The second safe harbor, referred to as the “W-2 Safe Harbor” provides that an employer will not be subject to the Affordability Penalty with respect to an employee provided the employee is provided the opportunity to purchase self-only coverage at an annual cost of not more than 9.5% of his/her wages, as reported in Box 1 of Form W-2.49  For example, if self-only coverage costs $6,000 and the employee received $20,000 of wages, as reported in Box 1 of his Form W-2, the coverage would be deemed affordable provided the employee was not made to pay more than $1,900 for his share of self-only coverage for the year (9.5% of $20,000 equals $1,900).  In this example further assume the employee’s contract calls for him to pay 30% of the cost of self-only coverage and that the total cost of self-only coverage is $6,000.  In this example, the employee would be required to pay $1,800 for his share of self-only coverage (30% of the $6,000 total cost) and the coverage would be deemed affordable because his required contribution of $1,800 does not exceed 9.5% of his wages as reported in Box 1 of W-2.

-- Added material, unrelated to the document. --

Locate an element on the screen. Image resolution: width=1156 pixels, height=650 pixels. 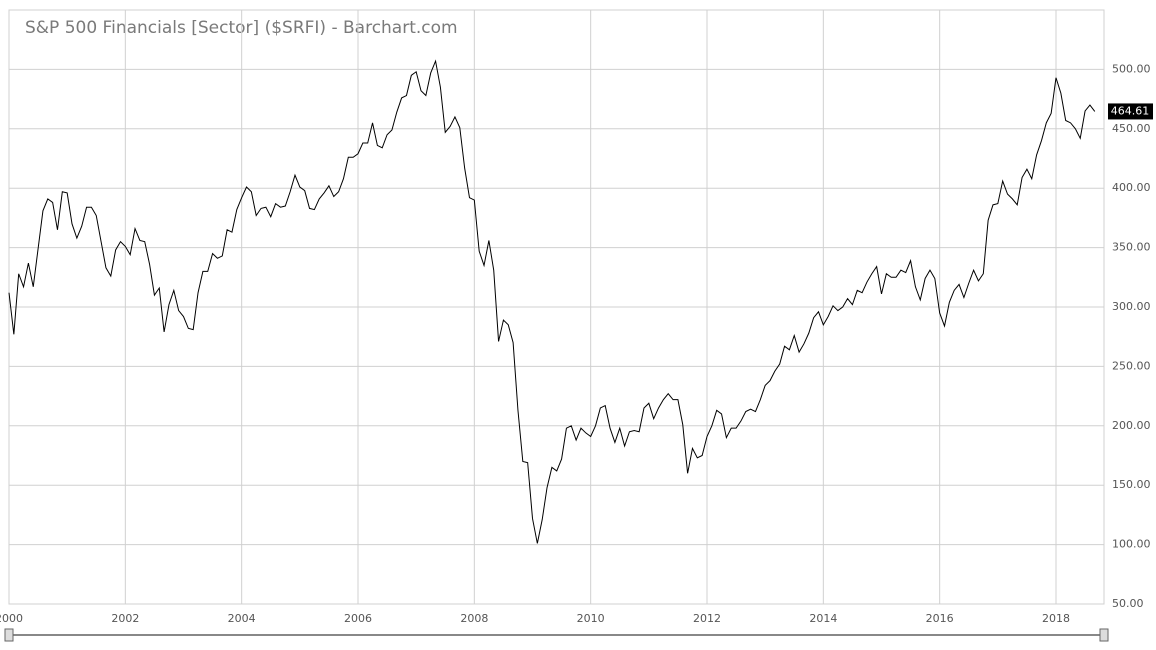
y-tick-label: 250.00 is located at coordinates (1132, 366).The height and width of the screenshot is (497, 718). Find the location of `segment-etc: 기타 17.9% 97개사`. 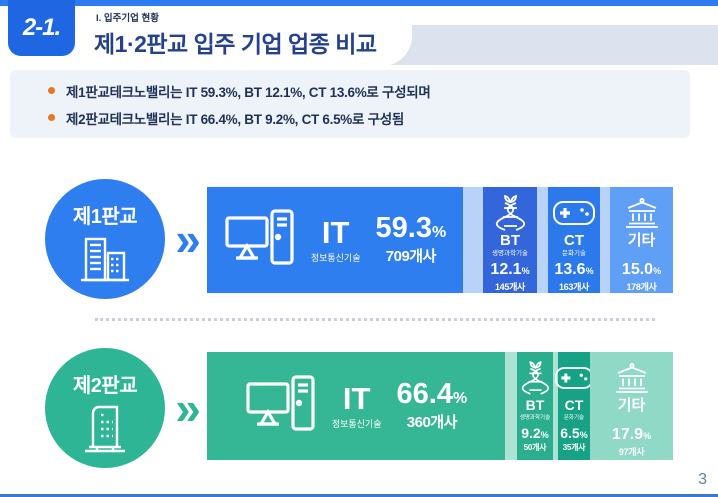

One potential complication with the Form W-2 Safe Harbor is that an employer does not finalize the Form W-2 until after the end of the year so it will be difficult to know for sure if the employer is complying with the Form W-2 safe harbor until the year is over and the Form W-2 is issued.  By then it would be too late to make adjustments to the cost of the employee’s health insurance.  Also, wages reported in Box 1 of Form W-2 are the employee’s “taxable wages” or gross wages, less tax-free contributions to tax qualified employee benefit plans such as 401(k) plans.  Therefore, two employees holding the same position with the same salary could have very different taxable wages depending upon the amount each decides to contribute to their respective 401(k) plan or other tax qualified employee benefit plan.  As a result, most employers will find the Rate of Pay Safe Harbor more useful in avoiding the Affordability Penalty than the Form W-2 Safe Harbor.